Be sure to contact your dentist to have a temporary filling replaced with a permanent one. If you don't, the tooth could become infected or you could have other complications.

How should I care for my teeth with fillings - Post Restoration Care and Maintenance
  • Chewing: Some restorations do not develop their maximum strength for 24 hours. Chew only soft foods on the new restorations until that time. As with natural unrestored teeth, avoid chewing excessively hard foods such as hard candy, corn nuts, ice and other hard objects that may break the restoration or remaining natural tooth structure.
  • Sensitivity: Due to the size and type of the restoration you may experience mild sensitivity to hot and cold. This sensitivity should disappear in a few weeks. If it does not do so, or should it get worse, contact your dentist. This sensitivity or other mild discomfort can sometimes be caused by a high spot in your bite or a very deep filing which is close to the nerves.

Task to carry out:
According to the text on caring for teeth with fillings, how long can it take some restorations to develop their maximum strength? The listing that comes next is taken from a separate source.

Material supplied:

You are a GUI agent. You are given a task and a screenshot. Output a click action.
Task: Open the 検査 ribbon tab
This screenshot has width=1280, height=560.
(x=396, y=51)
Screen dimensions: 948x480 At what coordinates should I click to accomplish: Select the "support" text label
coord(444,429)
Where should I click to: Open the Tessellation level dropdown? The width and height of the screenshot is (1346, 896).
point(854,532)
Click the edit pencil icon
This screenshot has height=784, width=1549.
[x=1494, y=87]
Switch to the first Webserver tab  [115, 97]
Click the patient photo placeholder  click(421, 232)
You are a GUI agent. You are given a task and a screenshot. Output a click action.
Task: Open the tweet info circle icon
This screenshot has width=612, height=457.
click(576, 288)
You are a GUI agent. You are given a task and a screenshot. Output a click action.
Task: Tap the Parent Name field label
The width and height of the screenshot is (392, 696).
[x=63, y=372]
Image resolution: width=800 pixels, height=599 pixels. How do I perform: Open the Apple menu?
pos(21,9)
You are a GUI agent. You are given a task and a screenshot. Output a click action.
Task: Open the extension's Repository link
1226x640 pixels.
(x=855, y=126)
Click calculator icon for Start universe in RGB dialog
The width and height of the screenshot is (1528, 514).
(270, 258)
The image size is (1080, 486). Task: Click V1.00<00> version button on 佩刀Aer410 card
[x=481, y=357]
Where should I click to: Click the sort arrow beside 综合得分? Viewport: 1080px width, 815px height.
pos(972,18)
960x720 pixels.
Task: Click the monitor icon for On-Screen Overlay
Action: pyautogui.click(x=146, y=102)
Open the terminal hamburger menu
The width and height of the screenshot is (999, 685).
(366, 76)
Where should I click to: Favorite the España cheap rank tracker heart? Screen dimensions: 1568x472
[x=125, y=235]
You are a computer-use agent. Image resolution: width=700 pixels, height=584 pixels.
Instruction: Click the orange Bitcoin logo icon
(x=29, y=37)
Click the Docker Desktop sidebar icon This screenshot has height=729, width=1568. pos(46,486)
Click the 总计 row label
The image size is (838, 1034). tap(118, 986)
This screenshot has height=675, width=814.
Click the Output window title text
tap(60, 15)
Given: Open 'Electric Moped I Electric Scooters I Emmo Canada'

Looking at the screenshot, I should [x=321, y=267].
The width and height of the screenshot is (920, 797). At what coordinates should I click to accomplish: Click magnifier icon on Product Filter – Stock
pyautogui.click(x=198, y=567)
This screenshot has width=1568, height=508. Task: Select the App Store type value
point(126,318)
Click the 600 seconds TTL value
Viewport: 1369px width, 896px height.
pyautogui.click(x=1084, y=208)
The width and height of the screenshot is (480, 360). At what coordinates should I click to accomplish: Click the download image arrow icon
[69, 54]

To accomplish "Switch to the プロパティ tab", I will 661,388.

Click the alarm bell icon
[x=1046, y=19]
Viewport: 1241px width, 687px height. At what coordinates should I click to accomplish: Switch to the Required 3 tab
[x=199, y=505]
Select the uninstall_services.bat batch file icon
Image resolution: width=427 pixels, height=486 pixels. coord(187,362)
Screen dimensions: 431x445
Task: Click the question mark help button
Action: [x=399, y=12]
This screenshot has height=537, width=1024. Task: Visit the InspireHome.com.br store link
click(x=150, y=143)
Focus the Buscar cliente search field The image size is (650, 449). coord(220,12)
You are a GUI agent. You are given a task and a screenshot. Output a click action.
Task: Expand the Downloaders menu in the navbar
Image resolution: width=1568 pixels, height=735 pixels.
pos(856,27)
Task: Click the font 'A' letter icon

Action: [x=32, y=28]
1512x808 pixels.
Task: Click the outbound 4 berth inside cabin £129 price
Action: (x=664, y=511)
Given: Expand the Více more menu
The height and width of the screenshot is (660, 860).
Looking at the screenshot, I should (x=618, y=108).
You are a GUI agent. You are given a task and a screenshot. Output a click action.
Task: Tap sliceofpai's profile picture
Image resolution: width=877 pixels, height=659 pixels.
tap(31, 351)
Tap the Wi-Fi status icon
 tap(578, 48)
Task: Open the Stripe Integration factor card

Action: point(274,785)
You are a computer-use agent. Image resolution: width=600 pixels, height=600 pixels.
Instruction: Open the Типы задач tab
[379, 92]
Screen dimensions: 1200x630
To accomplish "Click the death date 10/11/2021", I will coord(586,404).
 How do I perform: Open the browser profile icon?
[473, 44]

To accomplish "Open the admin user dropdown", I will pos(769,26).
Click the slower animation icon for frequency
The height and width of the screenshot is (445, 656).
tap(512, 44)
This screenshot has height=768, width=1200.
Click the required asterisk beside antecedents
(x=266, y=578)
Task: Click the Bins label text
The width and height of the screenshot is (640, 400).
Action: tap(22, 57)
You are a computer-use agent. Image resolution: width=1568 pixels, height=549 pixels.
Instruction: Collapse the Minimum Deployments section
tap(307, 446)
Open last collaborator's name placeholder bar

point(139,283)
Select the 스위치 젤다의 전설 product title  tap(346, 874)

Answer section:
Some restorations take 24 hours to develop their maximum strength.